Sclerotherapy of renal cysts using acetic acid: a comparison with ethanol sclerotherapy

D S CHO, MD 1 H S AHN, MD 1 S I KIM, MD 1 Y S KIM, MD 1 S J KIM, MD 1 G S JEON, MD 2 and J H WON, MD 2

Departments of 1 Urology and 2 Diagnostic Radiology, Ajou University School of Medicine, San-5, Wonchon-dong, Yeongtong-gu, Suwon 443-721, Republic of Korea

Correspondence: Je Hwan Won, Department of Diagnostic Radiology, Ajou University School of Medicine, San-5, Wonchon-dong, Yeongtong-gu, Suwon 443–721, Korea. E-mail: wonkwak{at}ajou.ac.kr

This study compared percutaneous sclerotherapy using 50% acetic acid with that using 99% ethanol for patients with simple renal cysts. The study included 72 simple renal cysts in 64 patients (male/female ratio = 31/33; age range, 31–75 years). Under fluoroscopic guidance, the cyst fluid was aspirated completely. Sclerotherapy was then performed using 50% acetic acid for 32 cysts and 99% ethanol for 40 cysts. The volumes of each renal cyst before and after sclerotherapy were compared using ultrasonography or CT. Medical records were reviewed to analyse any complications. The mean follow-up period was 21.5 months (range, 3–75 months).
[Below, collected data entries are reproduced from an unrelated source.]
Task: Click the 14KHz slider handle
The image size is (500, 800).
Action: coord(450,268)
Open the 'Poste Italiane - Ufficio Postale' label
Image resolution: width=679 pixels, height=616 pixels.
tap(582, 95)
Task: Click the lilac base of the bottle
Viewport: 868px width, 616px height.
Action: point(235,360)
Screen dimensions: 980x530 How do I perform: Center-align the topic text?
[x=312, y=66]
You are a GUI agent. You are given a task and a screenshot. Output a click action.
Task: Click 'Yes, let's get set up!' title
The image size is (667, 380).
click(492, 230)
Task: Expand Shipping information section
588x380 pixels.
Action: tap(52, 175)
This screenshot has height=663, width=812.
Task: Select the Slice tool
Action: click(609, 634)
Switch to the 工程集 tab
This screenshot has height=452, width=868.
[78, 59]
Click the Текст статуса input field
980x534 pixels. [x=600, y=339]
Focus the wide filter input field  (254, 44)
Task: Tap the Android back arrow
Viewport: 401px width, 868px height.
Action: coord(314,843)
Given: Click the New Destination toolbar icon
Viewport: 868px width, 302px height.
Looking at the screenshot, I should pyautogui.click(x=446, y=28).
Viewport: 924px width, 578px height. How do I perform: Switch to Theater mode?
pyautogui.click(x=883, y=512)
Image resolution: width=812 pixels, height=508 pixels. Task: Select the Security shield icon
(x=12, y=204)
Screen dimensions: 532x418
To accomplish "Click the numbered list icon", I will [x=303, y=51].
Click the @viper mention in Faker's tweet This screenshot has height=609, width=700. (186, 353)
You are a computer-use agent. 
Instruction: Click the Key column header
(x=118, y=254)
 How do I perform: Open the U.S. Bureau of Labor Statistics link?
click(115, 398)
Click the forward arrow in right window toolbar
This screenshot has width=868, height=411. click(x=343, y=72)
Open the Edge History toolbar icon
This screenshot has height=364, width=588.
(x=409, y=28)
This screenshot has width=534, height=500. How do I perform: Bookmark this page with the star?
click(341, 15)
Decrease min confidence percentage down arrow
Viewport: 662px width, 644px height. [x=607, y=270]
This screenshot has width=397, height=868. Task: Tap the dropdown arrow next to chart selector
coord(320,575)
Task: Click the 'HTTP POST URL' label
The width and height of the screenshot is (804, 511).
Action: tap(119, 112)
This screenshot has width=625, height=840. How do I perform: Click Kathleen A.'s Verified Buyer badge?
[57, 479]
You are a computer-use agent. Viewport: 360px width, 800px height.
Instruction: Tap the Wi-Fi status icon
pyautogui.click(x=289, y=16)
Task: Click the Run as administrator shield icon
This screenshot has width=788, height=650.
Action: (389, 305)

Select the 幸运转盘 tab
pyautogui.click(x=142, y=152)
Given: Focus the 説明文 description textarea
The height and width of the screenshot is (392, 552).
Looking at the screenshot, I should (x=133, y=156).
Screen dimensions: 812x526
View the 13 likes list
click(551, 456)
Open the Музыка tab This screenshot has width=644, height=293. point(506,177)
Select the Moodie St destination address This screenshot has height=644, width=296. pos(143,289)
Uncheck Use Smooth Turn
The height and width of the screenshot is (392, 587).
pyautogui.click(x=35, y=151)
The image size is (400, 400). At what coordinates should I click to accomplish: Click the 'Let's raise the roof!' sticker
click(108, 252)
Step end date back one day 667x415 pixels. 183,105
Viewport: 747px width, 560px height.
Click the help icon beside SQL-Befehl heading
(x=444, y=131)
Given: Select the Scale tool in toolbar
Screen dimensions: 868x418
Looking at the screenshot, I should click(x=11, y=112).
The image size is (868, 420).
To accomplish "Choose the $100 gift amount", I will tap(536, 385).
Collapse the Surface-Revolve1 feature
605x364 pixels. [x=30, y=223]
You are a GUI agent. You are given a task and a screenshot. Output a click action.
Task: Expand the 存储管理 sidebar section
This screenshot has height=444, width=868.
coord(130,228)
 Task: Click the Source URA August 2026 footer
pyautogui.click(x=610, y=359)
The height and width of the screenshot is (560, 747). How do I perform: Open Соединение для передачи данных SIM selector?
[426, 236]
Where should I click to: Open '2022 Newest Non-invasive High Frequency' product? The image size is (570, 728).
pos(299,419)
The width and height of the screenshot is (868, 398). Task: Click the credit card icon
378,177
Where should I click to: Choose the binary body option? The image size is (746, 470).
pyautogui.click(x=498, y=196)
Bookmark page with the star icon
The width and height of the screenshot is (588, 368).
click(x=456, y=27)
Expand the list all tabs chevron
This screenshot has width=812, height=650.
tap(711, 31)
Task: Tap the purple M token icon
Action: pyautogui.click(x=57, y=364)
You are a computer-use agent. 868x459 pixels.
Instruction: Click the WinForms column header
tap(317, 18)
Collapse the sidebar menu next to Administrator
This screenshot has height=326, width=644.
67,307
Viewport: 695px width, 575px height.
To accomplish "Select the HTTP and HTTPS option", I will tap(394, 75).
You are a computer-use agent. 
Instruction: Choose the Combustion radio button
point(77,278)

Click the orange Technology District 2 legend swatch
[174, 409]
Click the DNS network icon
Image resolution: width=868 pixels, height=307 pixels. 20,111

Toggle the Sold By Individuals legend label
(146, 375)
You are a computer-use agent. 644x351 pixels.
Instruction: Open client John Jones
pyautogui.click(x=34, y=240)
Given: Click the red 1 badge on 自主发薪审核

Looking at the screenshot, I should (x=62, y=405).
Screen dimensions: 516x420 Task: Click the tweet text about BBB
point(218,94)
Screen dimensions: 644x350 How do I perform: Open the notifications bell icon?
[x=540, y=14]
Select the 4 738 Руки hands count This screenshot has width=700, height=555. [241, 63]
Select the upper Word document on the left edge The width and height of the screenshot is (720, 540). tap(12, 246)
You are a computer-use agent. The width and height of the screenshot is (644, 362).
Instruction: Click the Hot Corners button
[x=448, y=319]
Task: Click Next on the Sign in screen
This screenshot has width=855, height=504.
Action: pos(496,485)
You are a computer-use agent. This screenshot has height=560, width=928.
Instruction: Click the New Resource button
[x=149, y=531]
The mean remnant volume of the cyst after sclerotherapy was 2.6% of the initial volume in the acetic acid group and 14.0% in the ethanol group. The rates of complete remission, partial remission and treatment failure were 90.6%, 9.4% and 0%, respectively, in the acetic acid group, and 60.0%, 30.0% and 10.0%, respectively, in the ethanol group. There were no complications related to sclerotherapy in either group. In conclusion, acetic acid is a safe and effective sclerosing agent, with clinical results superior to those of ethanol, and is an alternative to ethanol for sclerotherapy of renal cysts.